ABOUT THIS TASK – Retyping the entire listing exactly is the task.

====

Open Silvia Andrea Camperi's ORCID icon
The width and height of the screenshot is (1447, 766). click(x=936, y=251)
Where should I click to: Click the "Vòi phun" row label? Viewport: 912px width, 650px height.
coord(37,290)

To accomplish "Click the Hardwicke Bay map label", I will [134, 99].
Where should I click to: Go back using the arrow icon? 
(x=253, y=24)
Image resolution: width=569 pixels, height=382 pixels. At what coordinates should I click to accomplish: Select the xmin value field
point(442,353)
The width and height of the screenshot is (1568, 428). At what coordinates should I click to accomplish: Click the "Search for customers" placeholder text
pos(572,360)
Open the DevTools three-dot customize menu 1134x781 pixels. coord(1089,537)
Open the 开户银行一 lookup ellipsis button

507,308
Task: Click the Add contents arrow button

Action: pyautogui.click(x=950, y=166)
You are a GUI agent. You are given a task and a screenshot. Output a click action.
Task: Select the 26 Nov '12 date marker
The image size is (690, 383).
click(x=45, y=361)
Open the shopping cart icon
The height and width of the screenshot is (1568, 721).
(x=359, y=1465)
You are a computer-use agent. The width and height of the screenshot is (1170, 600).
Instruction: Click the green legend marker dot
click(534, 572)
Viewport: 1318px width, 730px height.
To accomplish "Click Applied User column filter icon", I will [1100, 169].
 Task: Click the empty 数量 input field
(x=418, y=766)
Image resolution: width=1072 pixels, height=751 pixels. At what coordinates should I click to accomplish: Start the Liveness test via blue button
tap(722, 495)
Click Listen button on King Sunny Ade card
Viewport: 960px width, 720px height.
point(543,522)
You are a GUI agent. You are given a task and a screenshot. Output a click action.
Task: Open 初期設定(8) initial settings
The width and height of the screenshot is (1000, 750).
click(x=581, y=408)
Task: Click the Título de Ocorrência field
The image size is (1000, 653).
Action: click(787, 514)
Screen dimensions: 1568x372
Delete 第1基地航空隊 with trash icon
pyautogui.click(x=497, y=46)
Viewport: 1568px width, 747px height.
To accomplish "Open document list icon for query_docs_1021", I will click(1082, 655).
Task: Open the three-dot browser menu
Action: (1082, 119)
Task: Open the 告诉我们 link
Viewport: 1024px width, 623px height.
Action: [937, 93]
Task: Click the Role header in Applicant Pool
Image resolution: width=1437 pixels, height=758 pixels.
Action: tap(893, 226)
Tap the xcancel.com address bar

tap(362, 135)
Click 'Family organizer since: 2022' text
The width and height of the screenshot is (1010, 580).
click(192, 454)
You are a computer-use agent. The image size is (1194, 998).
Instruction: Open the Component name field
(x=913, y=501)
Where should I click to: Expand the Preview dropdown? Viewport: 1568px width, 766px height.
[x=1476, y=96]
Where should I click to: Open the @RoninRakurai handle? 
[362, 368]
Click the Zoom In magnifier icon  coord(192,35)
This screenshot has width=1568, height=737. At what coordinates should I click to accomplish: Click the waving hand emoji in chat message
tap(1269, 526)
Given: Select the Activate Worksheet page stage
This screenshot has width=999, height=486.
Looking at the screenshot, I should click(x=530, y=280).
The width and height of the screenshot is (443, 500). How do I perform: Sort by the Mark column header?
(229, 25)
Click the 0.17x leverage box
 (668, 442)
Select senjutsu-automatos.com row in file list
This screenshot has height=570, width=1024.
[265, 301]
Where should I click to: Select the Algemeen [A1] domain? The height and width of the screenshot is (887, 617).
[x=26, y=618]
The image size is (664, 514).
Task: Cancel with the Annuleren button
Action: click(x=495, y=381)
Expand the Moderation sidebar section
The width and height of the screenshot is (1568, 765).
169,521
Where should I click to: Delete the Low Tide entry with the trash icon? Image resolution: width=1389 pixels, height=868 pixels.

====

RESPONSE AREA –
Open Silvia Andrea Camperi's ORCID icon
The width and height of the screenshot is (1447, 766). click(x=936, y=251)
Where should I click to: Click the "Vòi phun" row label? Viewport: 912px width, 650px height.
coord(37,290)

To accomplish "Click the Hardwicke Bay map label", I will [134, 99].
Where should I click to: Go back using the arrow icon? 
(x=253, y=24)
Image resolution: width=569 pixels, height=382 pixels. At what coordinates should I click to accomplish: Select the xmin value field
point(442,353)
The width and height of the screenshot is (1568, 428). At what coordinates should I click to accomplish: Click the "Search for customers" placeholder text
pos(572,360)
Open the DevTools three-dot customize menu 1134x781 pixels. coord(1089,537)
Open the 开户银行一 lookup ellipsis button

507,308
Task: Click the Add contents arrow button

Action: pyautogui.click(x=950, y=166)
You are a GUI agent. You are given a task and a screenshot. Output a click action.
Task: Select the 26 Nov '12 date marker
The image size is (690, 383).
click(x=45, y=361)
Open the shopping cart icon
The height and width of the screenshot is (1568, 721).
(x=359, y=1465)
You are a computer-use agent. The width and height of the screenshot is (1170, 600).
Instruction: Click the green legend marker dot
click(534, 572)
Viewport: 1318px width, 730px height.
To accomplish "Click Applied User column filter icon", I will [1100, 169].
 Task: Click the empty 数量 input field
(x=418, y=766)
Image resolution: width=1072 pixels, height=751 pixels. At what coordinates should I click to accomplish: Start the Liveness test via blue button
tap(722, 495)
Click Listen button on King Sunny Ade card
Viewport: 960px width, 720px height.
point(543,522)
You are a GUI agent. You are given a task and a screenshot. Output a click action.
Task: Open 初期設定(8) initial settings
The width and height of the screenshot is (1000, 750).
click(x=581, y=408)
Task: Click the Título de Ocorrência field
The image size is (1000, 653).
Action: click(787, 514)
Screen dimensions: 1568x372
Delete 第1基地航空隊 with trash icon
pyautogui.click(x=497, y=46)
Viewport: 1568px width, 747px height.
To accomplish "Open document list icon for query_docs_1021", I will click(1082, 655).
Task: Open the three-dot browser menu
Action: (1082, 119)
Task: Open the 告诉我们 link
Viewport: 1024px width, 623px height.
Action: [937, 93]
Task: Click the Role header in Applicant Pool
Image resolution: width=1437 pixels, height=758 pixels.
Action: tap(893, 226)
Tap the xcancel.com address bar

tap(362, 135)
Click 'Family organizer since: 2022' text
The width and height of the screenshot is (1010, 580).
click(192, 454)
You are a computer-use agent. The image size is (1194, 998).
Instruction: Open the Component name field
(x=913, y=501)
Where should I click to: Expand the Preview dropdown? Viewport: 1568px width, 766px height.
[x=1476, y=96]
Where should I click to: Open the @RoninRakurai handle? 
[362, 368]
Click the Zoom In magnifier icon  coord(192,35)
This screenshot has width=1568, height=737. At what coordinates should I click to accomplish: Click the waving hand emoji in chat message
tap(1269, 526)
Given: Select the Activate Worksheet page stage
This screenshot has width=999, height=486.
Looking at the screenshot, I should click(x=530, y=280).
The width and height of the screenshot is (443, 500). How do I perform: Sort by the Mark column header?
(229, 25)
Click the 0.17x leverage box
 (668, 442)
Select senjutsu-automatos.com row in file list
This screenshot has height=570, width=1024.
[265, 301]
Where should I click to: Select the Algemeen [A1] domain? The height and width of the screenshot is (887, 617).
[x=26, y=618]
The image size is (664, 514).
Task: Cancel with the Annuleren button
Action: click(x=495, y=381)
Expand the Moderation sidebar section
The width and height of the screenshot is (1568, 765).
169,521
Where should I click to: Delete the Low Tide entry with the trash icon? Image resolution: width=1389 pixels, height=868 pixels.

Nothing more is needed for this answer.